Ainsi donc, si ce que j’écris a la moindre once de vérité, si tu ne peux parler du concret, de l’ordinaire, de Mme Gape, du ferry ou de Mlle Curtis sur l’omnibus sans forcer la machine poétique, si donc tu es contraint de contempler des paysages et des émotions intérieures et de rendre visible au reste du monde ce que toi seul peux voir, alors certes ta position est difficile et la poésie, bien qu’elle respire encore - témoin ces petits livres -, a le souffle court et oppressé. Penchons-nous malgré tout sur les symptômes. Ce ne sont pas du tout ceux de la mort.
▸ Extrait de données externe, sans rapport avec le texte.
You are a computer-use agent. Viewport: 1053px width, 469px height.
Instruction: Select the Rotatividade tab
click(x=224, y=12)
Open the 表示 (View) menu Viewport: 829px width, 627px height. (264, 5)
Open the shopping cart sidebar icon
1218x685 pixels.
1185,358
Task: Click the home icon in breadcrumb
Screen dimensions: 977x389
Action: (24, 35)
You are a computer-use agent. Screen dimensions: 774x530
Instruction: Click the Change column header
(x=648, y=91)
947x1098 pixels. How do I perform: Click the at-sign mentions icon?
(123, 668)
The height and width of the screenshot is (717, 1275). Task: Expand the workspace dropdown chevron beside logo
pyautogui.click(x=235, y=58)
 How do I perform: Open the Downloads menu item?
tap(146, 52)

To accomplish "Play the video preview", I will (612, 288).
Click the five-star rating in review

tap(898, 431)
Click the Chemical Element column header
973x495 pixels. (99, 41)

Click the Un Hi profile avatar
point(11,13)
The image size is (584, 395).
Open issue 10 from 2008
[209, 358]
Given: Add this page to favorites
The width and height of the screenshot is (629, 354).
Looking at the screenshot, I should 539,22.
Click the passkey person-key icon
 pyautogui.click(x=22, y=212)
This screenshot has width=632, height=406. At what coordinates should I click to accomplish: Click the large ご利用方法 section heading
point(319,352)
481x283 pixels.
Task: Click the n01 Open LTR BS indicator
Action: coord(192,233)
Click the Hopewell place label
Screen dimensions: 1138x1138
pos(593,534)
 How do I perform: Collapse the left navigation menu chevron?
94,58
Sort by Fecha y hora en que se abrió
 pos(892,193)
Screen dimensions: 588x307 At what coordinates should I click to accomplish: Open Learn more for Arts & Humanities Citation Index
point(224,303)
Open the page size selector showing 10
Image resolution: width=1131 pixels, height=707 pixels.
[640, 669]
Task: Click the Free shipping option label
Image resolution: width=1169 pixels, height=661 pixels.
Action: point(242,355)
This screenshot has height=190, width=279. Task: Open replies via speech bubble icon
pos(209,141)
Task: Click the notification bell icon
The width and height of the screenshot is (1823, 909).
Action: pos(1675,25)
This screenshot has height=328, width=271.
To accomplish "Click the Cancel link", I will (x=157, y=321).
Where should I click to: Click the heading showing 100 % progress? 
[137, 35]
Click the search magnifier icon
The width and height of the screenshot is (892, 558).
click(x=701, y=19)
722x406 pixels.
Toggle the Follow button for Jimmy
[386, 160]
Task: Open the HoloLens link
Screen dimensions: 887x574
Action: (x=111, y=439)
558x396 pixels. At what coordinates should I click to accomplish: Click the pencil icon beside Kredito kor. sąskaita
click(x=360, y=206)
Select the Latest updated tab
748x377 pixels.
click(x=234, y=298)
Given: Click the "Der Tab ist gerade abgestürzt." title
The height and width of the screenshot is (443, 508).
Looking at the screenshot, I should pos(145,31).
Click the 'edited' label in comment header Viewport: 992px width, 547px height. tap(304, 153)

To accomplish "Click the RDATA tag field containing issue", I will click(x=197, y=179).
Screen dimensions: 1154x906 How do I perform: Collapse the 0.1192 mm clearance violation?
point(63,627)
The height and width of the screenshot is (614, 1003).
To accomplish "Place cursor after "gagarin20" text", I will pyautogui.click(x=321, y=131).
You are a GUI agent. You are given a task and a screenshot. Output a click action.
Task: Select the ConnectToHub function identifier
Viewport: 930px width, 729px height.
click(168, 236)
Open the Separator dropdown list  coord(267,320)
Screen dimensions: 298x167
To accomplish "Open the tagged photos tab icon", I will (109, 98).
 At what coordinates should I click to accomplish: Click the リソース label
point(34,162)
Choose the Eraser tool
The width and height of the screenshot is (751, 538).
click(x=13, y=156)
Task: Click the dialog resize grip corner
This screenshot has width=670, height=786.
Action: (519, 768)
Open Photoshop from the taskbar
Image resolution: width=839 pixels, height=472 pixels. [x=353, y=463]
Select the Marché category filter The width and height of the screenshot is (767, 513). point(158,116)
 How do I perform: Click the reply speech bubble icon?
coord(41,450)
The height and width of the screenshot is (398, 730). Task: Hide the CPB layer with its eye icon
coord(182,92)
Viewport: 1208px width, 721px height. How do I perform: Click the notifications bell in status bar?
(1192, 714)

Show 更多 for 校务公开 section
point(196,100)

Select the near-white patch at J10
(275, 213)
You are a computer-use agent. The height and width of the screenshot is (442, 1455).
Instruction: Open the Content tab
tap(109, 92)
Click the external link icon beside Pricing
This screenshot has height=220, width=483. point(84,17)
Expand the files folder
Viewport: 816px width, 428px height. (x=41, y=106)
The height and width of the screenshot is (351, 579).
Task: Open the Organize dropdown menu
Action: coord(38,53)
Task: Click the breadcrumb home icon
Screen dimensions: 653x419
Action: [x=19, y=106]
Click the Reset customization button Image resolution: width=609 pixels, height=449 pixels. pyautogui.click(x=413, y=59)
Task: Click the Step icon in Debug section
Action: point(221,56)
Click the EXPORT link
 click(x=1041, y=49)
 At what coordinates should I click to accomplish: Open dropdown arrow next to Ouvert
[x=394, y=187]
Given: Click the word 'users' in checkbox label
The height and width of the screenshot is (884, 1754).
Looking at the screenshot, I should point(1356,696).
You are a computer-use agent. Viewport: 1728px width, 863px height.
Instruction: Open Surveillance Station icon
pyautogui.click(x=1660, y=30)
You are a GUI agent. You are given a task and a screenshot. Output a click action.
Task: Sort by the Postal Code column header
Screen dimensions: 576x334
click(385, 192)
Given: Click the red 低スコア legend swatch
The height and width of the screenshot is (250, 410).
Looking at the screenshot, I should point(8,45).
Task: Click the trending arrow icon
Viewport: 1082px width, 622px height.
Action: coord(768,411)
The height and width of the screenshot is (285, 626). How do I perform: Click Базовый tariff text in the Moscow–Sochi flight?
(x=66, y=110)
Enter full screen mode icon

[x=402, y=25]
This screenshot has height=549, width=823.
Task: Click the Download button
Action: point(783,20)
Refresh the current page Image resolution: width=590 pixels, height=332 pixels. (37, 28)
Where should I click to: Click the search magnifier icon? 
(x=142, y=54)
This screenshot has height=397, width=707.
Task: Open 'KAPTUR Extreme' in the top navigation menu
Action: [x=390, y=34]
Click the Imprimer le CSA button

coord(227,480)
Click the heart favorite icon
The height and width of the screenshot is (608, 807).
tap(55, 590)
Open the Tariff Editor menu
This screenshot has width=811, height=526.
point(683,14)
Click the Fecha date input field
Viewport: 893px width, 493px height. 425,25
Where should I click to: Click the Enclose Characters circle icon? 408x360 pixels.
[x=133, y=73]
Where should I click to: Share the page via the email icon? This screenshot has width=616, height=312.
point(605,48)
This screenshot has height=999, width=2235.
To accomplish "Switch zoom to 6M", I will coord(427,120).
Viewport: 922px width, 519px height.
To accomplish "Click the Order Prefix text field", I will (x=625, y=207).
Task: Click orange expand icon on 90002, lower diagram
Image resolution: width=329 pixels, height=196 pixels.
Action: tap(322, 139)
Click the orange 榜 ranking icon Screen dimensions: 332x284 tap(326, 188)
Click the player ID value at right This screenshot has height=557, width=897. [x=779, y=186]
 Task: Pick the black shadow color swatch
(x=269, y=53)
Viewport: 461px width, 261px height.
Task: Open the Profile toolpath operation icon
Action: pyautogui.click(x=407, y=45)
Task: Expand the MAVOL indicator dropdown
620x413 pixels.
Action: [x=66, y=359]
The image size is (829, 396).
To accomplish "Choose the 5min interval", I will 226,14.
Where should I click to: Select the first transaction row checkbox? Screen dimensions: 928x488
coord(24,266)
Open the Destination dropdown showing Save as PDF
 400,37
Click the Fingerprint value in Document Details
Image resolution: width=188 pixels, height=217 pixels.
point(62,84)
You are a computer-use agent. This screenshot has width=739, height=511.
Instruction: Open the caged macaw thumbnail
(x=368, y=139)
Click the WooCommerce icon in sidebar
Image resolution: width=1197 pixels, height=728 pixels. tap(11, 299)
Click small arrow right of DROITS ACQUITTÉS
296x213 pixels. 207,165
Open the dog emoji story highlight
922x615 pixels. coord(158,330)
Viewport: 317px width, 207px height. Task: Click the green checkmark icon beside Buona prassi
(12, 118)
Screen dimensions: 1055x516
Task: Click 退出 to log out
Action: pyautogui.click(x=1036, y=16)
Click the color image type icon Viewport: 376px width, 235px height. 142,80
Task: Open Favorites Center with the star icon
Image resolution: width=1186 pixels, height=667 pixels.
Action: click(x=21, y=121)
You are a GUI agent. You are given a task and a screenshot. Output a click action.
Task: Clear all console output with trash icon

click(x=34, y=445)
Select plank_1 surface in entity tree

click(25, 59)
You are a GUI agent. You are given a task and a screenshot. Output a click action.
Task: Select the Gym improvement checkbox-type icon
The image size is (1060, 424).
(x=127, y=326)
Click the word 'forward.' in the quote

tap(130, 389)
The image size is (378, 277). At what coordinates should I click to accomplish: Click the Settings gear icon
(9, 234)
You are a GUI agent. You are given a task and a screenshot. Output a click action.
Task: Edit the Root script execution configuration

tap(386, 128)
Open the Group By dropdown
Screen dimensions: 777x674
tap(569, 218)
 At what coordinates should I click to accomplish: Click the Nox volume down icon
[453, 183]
La mort littéraire, et ai-je besoin de te rappeler avec quelle fréquence la littérature est morte dans tel ou tel pays ? vient avec grâce, doucement et tranquillement. Les vers se faufilent facilement dans les sillons accoutumés. On copie si aisément les vieux motifs qu’on tend à moitié à les croire originaux, n’était cette facilité. Mais ici c’est tout le contraire qui se produit : dans ma première citation, le poète casse sa machine parce qu’il la grippe à force de faits bruts. Dans le deuxième exemple, sa détermination désespérée à dire la vérité sur lui-même le rend inintelligible. C’est pourquoi, même si tu as peut-être raison de parler de la difficulté des temps, je ne peux m’empêcher de penser que tu as tort de désespérer.

N’y a-t-il pas, hélas, de bonnes raisons d’avoir confiance ? Je dis “hélas” parce que je vais donner mes raisons qui seront forcément stupides et feront de la peine à la vaste société, si respectable, des nécrophiles M. Peabody et ses semblables - qui préfèrent de très loin la mort à la vie et qui entonnent en ce moment précis leurs versets sacrés et rassurants, “Keats est mort, Shelley est mort, Byron est mort”. Mais il est tard : la nécrophilie est soporifique ; les vieux messieurs se sont endormis sur leurs classiques et si ce que je vais dire a l’air trop optimiste - et pour ma part je ne crois pas à la mort des poètes : Keats, Shelley et Byron sont vivants, ici dans cette pièce, en toi, toi et toi -, je me rassure en songeant que mon acte de foi ne dérangera pas leurs ronflements. Donc, pourquoi la poésie, à présent débarrassée de certaines hypocrisies, du naufrage de la grande époque victorienne, à présent qu’elle s’est sincèrement insinuée dans l’esprit du poète et qu’elle a vérifié ses linéaments - œuvre de rénovation qui doit être menée de temps en temps et qui était sans doute nécessaire car la mauvaise poésie résulte presque toujours de l’oubli de soi - tout se gauchit et se brouille si l’on perd de vue la réalité centrale -, à présent dis-je que la poésie a accompli tout cela, pourquoi ne devrait-elle pas ouvrir les yeux une fois de plus, regarder par la fenêtre et écrire sur les autres ? Il y a deux ou trois cents ans, c’est toujours sur les autres que tu écrivais. Tes pages regorgeaient de personnages des types les plus divers et les plus opposés : Hamlet, Cleopâtre, Falstaff. Non seulement nous nous tournions vers toi pour l’action dramatique, et pour découvrir les subtilités de l’âme humaine, mais nous allions également te trouver, aussi incroyable que cela puisse sembler aujourd’hui, pour rire. Tu nous faisais hurler de rire. Par la suite, il n’y a guère plus d’un siècle, tu tançais nos folies, dénonçais nos mensonges en troussant la plus brillante des satires. Tu étais Byron, rappelle-toi ; tu écrivis Don Juan. Tu étais Crabbe aussi ; tu puisais tes thèmes dans les plus sordides des vies paysannes. Il est donc clair que tu as les ressources pour traiter une vaste quantité de sujets ; c’est une nécessité temporaire qui t’a enfermé dans cette pièce, tout seul avec toi-même.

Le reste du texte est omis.